After issuing my challenge to other bloggers to find something quirky and unusual in their neighbourhood, Natural, of Thinking Out Loud, posted this rather delightful mixed bag as a response. Buried in there is a link to a video documentary which appears to have been made by the youth of Maplewood, New Jersey, with the help of various locals. Watch it before reading the rest of this. It’s enlightening, the young people put their point across well, and the movie is very watchable.
It got me thinking. Maplewood is not unusual in this one failing, nor is it exclusively an American problem. I think many of our own towns and cities fail the younger generations in this way. You might almost expect it in villages with a small population, because they simply don’t have the resources to provide much – and yet they often manage very well. My own village is well served, since it hosts a local secondary school with an intake which covers several rural communities and this school provides evening classes, sports facilities and a youth club. We also have a busy village hall which offers various activities including Shotokan karate.
In other areas, where there is less to do, public benches have been removed to prevent local teens ‘hanging around’ and ‘making noise’. Okay, no-one wants groups of rowdy kids outside their door, but for crying out loud, do we as a society really not understand that if you give kids nothing to do and nowhere to go, they are going to be a damn nuisance? It’s like confining an adolescent border collie to a house and tiny garden with insufficient exercise and no mental stimulation. Is it, or is it not, going to turn into an uncontrollable hooligan? Of course it is. It is simple cause and effect. Hopefully, no sane person would expect otherwise.

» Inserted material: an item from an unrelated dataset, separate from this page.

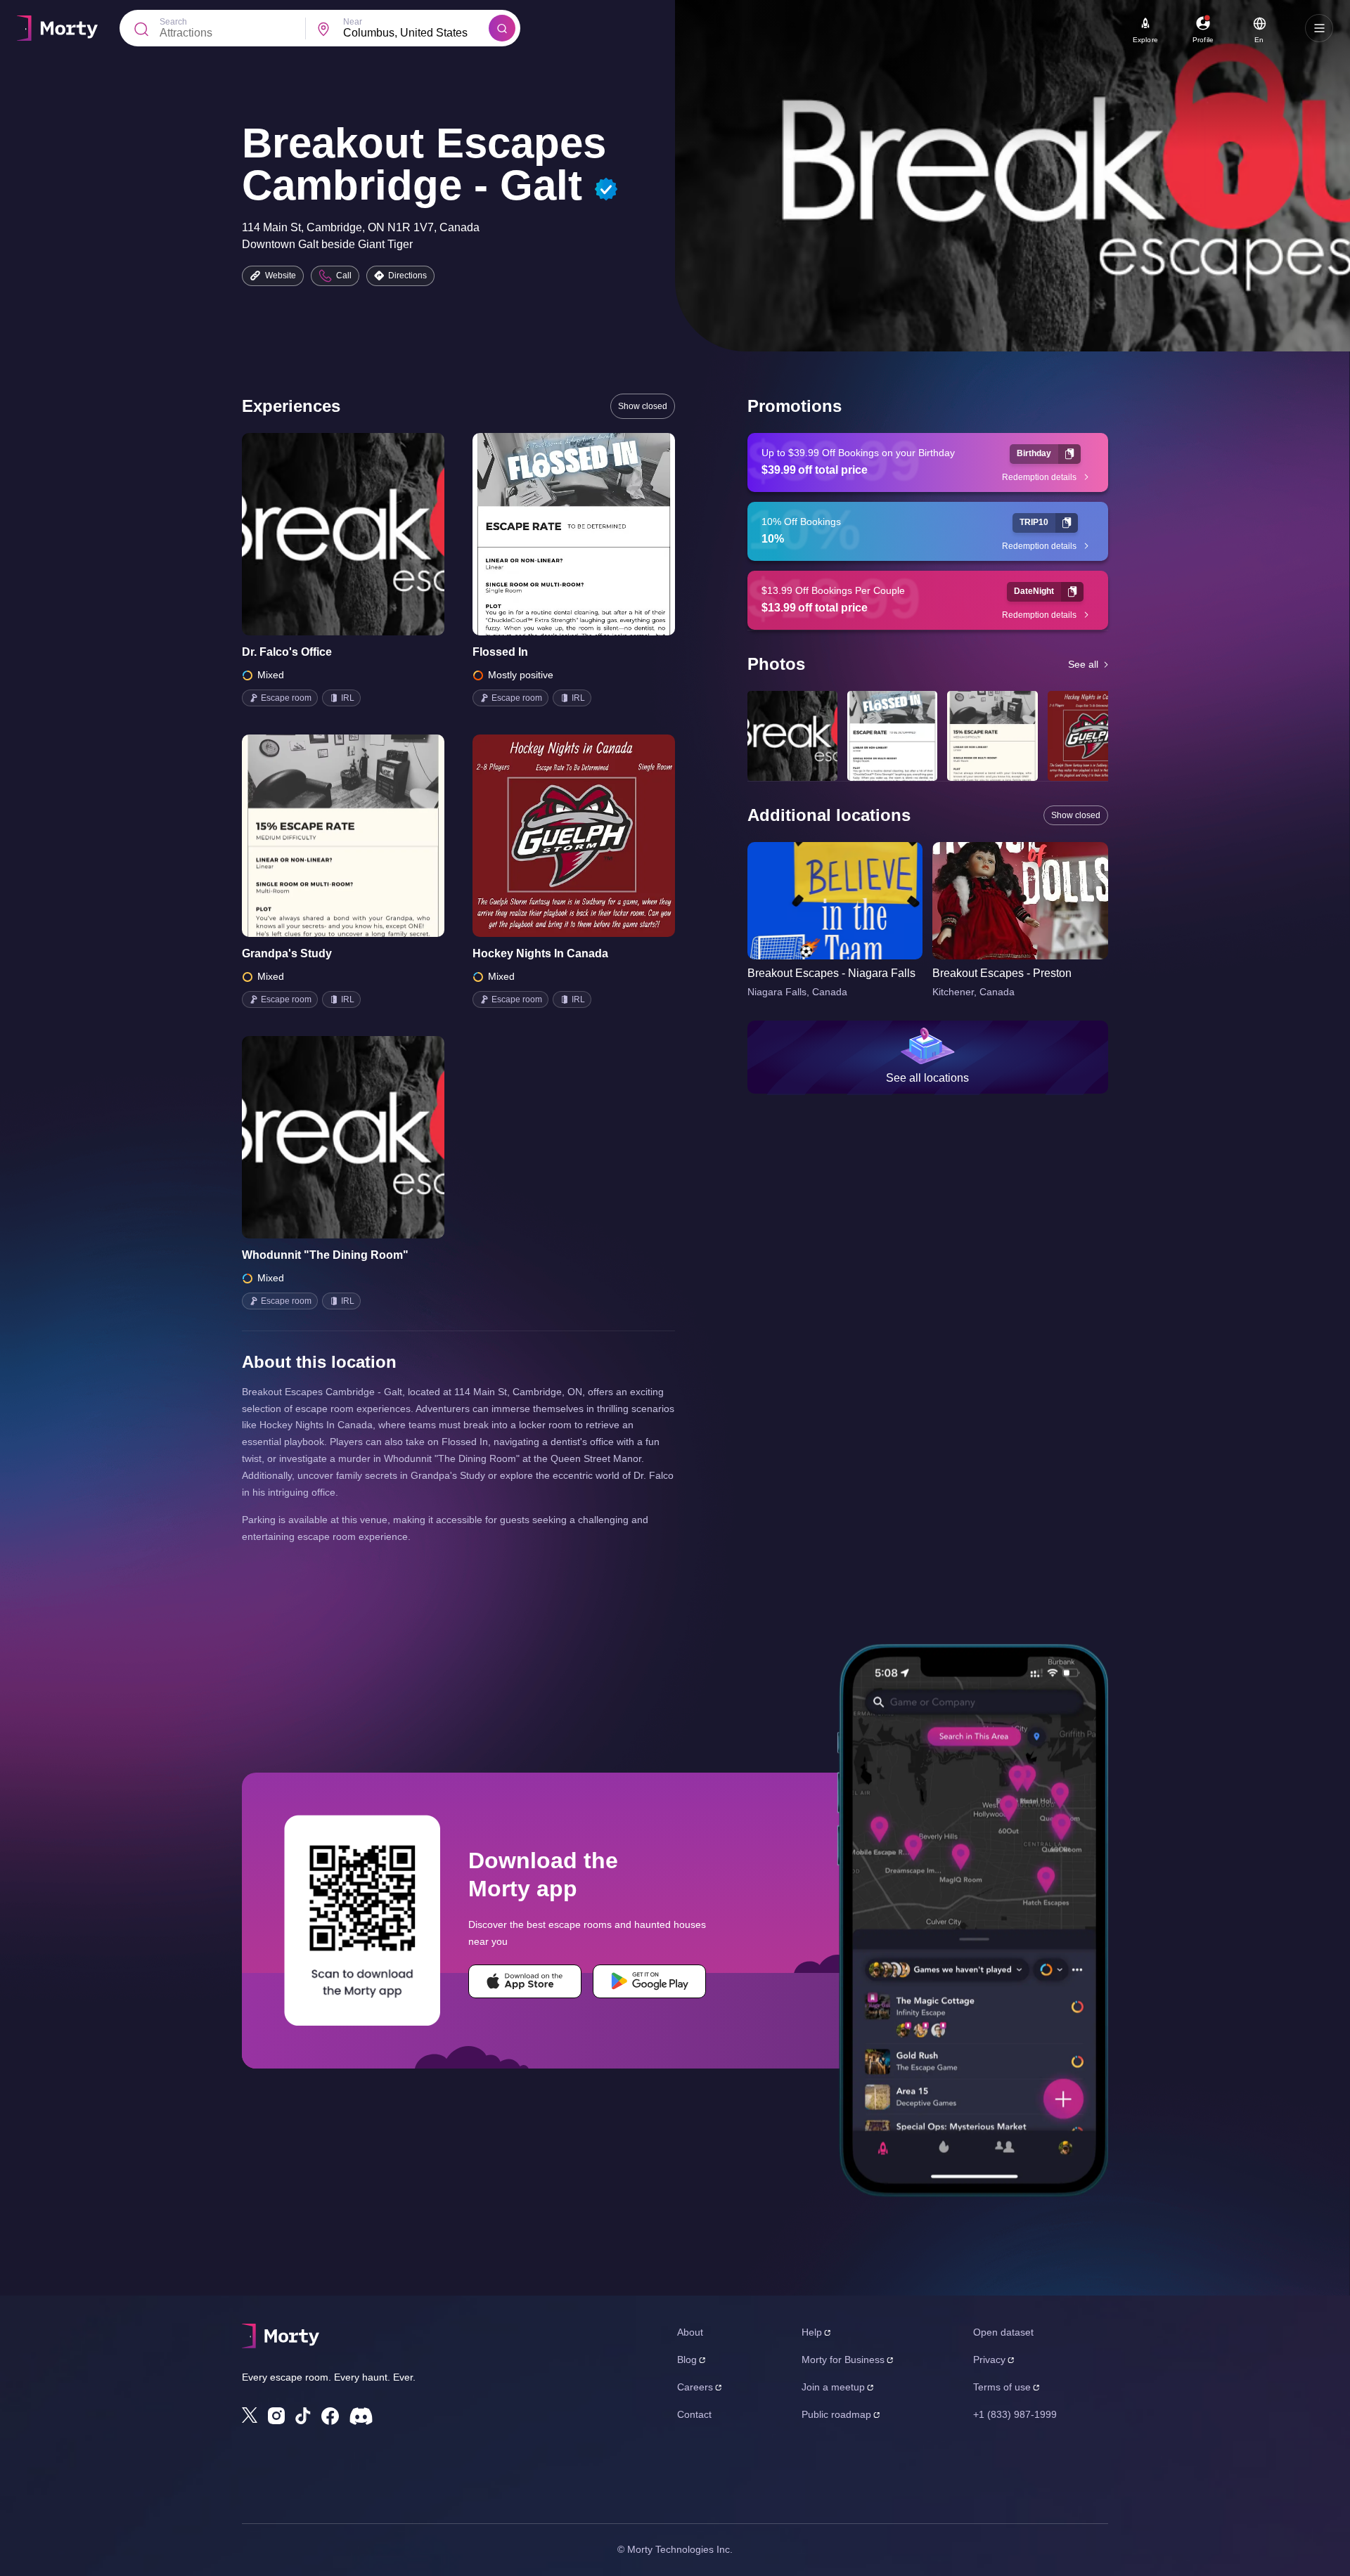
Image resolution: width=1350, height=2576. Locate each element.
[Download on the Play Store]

So why do we expect our teens to get to the point where they’ve outgrown the kid stuff like playing round each other’s houses and biking around the park and playing on the swings and being taken to ballet classes and Cub Scouts, and miraculously turn themselves into steady, responsible young adults when we give them absolutely nothing to do and nowhere to go? They are still young and physical, and they don’t want to hang at home with the old fogeys, they need to get out and be doing.
We take away the biking and the swings and we give them a bunch of ‘don’ts’ – don’t bike or skateboard or roller blade on the pavements. Don’t climb on stuff. Don’t rough-house with your mates, and please! Don’t even think about freerunning, you might hurt yourself or break something or get in the way. And then we give them no alternatives at all and expect them to keep out of trouble.
Is it any wonder that they feel alienated? Is it any wonder that they sit in front of the computer chatting on IM, and MySpace, and Facebook, and playing games all day and half the night? Is it any wonder that they climb buildings and hang off bridges and spray graffiti, or that they get frustrated and break things, just because they can?
What is so hard about providing one single ‘you can hang out here’ venue in each community? Sure, these days you’ll have to police it, but actually, young people have always benefited from a supervising adult. And the cost – while high – is surely less than the policing and fixing and repainting you’ll be doing if you don’t amuse them, and much less than providing secure accommodation for repeat offenders.
I’m not completely naive (having raised two boys myself) and I don’t imagine that this is the easy fix to all social ills, but just think about it. If you take any young dog or horse or monkey and confine it and frustrate it, I guarantee there will be huge great wads of trouble, with a sizeable potential for harm, both to others and to themselves. Young people are not so very different.
What’s wrong with an area set aside for teens, with very much larger equipment for them to play on, or sit and hang out on? Now, I realise that in this litigation-minded society this ain’t gonna go down too well with the Powers That Be, but it’s maybe what they need. Young people need somewhere to exercise both mind and body, and they need to dare. To risk. To see how far they can push themselves.
And until we adults remember how we were as teens and do something constructive about that – are we not always going to have trouble?